- _Task objective_:
Can you print the passage of the article on the FCRA court ruling from "Posted in Workplace" to "independent contractor relationships.", word for word?

- _Extract to read_:
+--
Federal Court: FCRA Does Not Apply To Independent Contractor Relationships

Posted in Workplace Privacy

Here is one more potential advantage of using independent contractors rather than employers that so far has flown below the radar screen.  According to a federal district court in Wisconsin, the Fair Credit Reporting Act’s disclosure obligations do not apply to independent contractor relationships.

When EMS Energy Marketing Service, Inc., terminated Phillip Lamson based on the results of a background check, it failed to provide him with a copy of the report or the written description of his rights under the FCRA as required by the Federal Trade Commission.  Lamson sued, alleging that his termination violated FCRA.  The Court concluded, however, that FCRA did not apply because Lamson was hired as an independent contractor.  In reaching this conclusion, the court stated that the unambiguous language of the authorization and disclosure sections of FCRA applies to use of a consumer report for the purpose of “evaluating a consumer for employment, promotion, reassignment or retention as an employee.” (emphasis added).

Because EMS did not obtain the consumer report to evaluate Lamson for a position as an employee of EMS, the court granted EMS’s summary judgment motion– but not before evaluating whether Lamson’s relationship with EMS actually met the criteria for independent contractor status. The court evaluated the applicability of three different tests before settling on a common law test that the court concluded was met by EMS.

So where does this decision leave businesses? Among the many reasons why a business may choose to use independent contractors, avoiding FCRA liability is probably way down the list. Nevertheless, the court’s decision in Lamson vs. EMS Energy Marketing Service, Inc., adds an interesting new wrinkle to the analysis.
+--
- _Source data_:
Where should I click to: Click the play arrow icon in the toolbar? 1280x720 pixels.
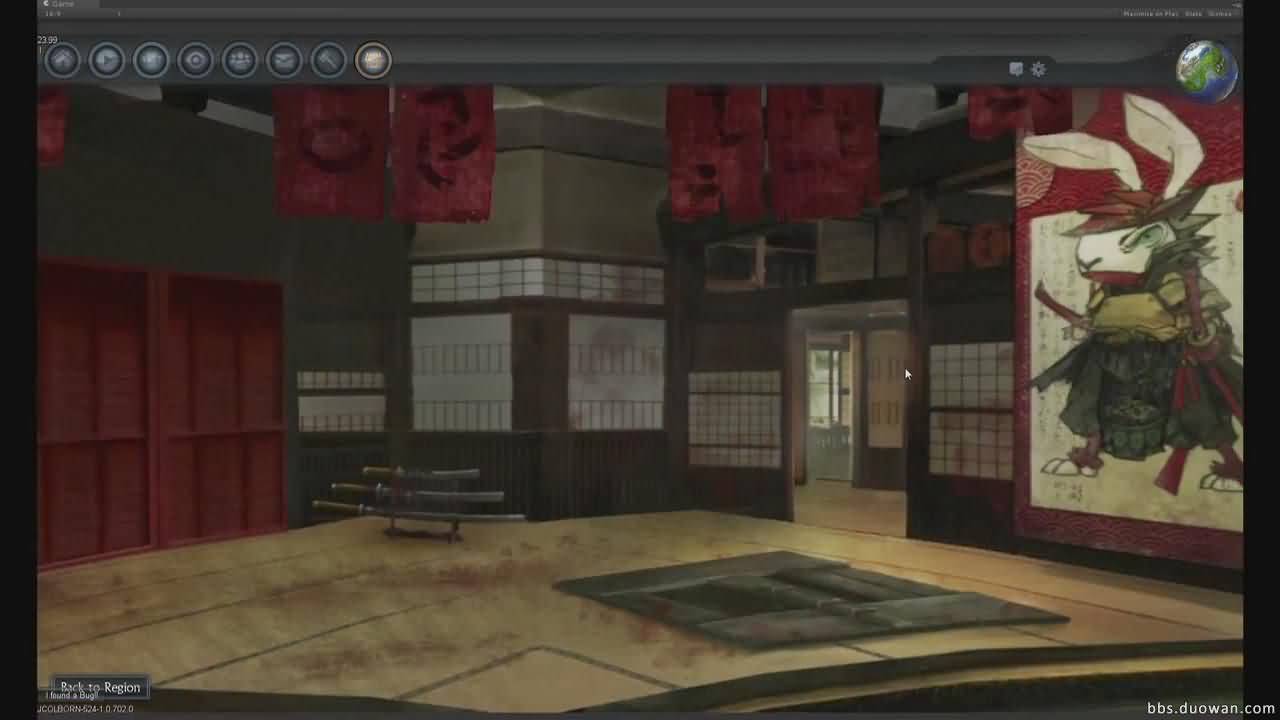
+--
- _Full response_:
Posted in Workplace Privacy

Here is one more potential advantage of using independent contractors rather than employers that so far has flown below the radar screen.  According to a federal district court in Wisconsin, the Fair Credit Reporting Act’s disclosure obligations do not apply to independent contractor relationships.